§ WHAT YOU ARE ASKED TO DO: A word-for-word reproduction of the listing is required.

§ DATA PROVIDED:
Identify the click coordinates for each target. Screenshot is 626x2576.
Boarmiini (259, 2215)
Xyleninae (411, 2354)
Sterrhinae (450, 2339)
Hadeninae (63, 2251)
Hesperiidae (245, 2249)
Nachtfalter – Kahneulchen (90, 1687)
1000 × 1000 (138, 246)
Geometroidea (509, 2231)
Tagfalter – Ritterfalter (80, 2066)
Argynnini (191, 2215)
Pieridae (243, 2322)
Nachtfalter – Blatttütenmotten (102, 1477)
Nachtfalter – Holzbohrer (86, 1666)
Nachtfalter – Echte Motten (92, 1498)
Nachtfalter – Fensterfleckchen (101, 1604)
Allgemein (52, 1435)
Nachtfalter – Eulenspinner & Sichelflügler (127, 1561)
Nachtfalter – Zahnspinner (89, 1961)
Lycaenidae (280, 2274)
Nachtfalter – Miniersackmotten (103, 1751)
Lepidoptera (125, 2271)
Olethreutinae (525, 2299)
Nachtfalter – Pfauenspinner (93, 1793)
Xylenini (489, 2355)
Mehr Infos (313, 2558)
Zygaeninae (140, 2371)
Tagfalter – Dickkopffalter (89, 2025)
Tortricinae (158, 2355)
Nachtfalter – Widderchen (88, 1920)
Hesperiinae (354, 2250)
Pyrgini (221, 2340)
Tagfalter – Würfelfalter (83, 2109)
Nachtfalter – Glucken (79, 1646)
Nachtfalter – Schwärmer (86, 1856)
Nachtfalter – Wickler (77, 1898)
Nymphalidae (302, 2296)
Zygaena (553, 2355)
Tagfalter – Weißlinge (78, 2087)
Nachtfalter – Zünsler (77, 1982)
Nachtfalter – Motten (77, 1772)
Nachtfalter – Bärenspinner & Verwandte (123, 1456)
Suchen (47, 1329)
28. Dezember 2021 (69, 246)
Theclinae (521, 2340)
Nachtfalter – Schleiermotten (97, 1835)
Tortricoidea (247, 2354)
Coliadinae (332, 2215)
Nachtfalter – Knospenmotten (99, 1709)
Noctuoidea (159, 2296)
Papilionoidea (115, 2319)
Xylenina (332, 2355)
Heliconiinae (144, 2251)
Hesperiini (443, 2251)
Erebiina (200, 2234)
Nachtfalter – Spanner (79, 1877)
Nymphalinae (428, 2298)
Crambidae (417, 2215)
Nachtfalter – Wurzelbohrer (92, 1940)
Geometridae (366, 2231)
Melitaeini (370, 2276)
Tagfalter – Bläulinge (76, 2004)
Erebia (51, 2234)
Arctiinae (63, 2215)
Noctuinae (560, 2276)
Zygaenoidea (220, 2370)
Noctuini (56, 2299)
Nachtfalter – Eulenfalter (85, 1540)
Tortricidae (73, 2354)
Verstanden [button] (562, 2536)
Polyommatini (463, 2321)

§ SOLUTION:
Identify the click coordinates for each target. Screenshot is 626x2576.
Boarmiini (259, 2215)
Xyleninae (411, 2354)
Sterrhinae (450, 2339)
Hadeninae (63, 2251)
Hesperiidae (245, 2249)
Nachtfalter – Kahneulchen (90, 1687)
1000 × 1000 (138, 246)
Geometroidea (509, 2231)
Tagfalter – Ritterfalter (80, 2066)
Argynnini (191, 2215)
Pieridae (243, 2322)
Nachtfalter – Blatttütenmotten (102, 1477)
Nachtfalter – Holzbohrer (86, 1666)
Nachtfalter – Echte Motten (92, 1498)
Nachtfalter – Fensterfleckchen (101, 1604)
Allgemein (52, 1435)
Nachtfalter – Eulenspinner & Sichelflügler (127, 1561)
Nachtfalter – Zahnspinner (89, 1961)
Lycaenidae (280, 2274)
Nachtfalter – Miniersackmotten (103, 1751)
Lepidoptera (125, 2271)
Olethreutinae (525, 2299)
Nachtfalter – Pfauenspinner (93, 1793)
Xylenini (489, 2355)
Mehr Infos (313, 2558)
Zygaeninae (140, 2371)
Tagfalter – Dickkopffalter (89, 2025)
Tortricinae (158, 2355)
Nachtfalter – Widderchen (88, 1920)
Hesperiinae (354, 2250)
Pyrgini (221, 2340)
Tagfalter – Würfelfalter (83, 2109)
Nachtfalter – Glucken (79, 1646)
Nachtfalter – Schwärmer (86, 1856)
Nachtfalter – Wickler (77, 1898)
Nymphalidae (302, 2296)
Zygaena (553, 2355)
Tagfalter – Weißlinge (78, 2087)
Nachtfalter – Zünsler (77, 1982)
Nachtfalter – Motten (77, 1772)
Nachtfalter – Bärenspinner & Verwandte (123, 1456)
Suchen (47, 1329)
28. Dezember 2021 (69, 246)
Theclinae (521, 2340)
Nachtfalter – Schleiermotten (97, 1835)
Tortricoidea (247, 2354)
Coliadinae (332, 2215)
Nachtfalter – Knospenmotten (99, 1709)
Noctuoidea (159, 2296)
Papilionoidea (115, 2319)
Xylenina (332, 2355)
Heliconiinae (144, 2251)
Hesperiini (443, 2251)
Erebiina (200, 2234)
Nachtfalter – Spanner (79, 1877)
Nymphalinae (428, 2298)
Crambidae (417, 2215)
Nachtfalter – Wurzelbohrer (92, 1940)
Geometridae (366, 2231)
Melitaeini (370, 2276)
Tagfalter – Bläulinge (76, 2004)
Erebia (51, 2234)
Arctiinae (63, 2215)
Noctuinae (560, 2276)
Zygaenoidea (220, 2370)
Noctuini (56, 2299)
Nachtfalter – Eulenfalter (85, 1540)
Tortricidae (73, 2354)
Verstanden [button] (562, 2536)
Polyommatini (463, 2321)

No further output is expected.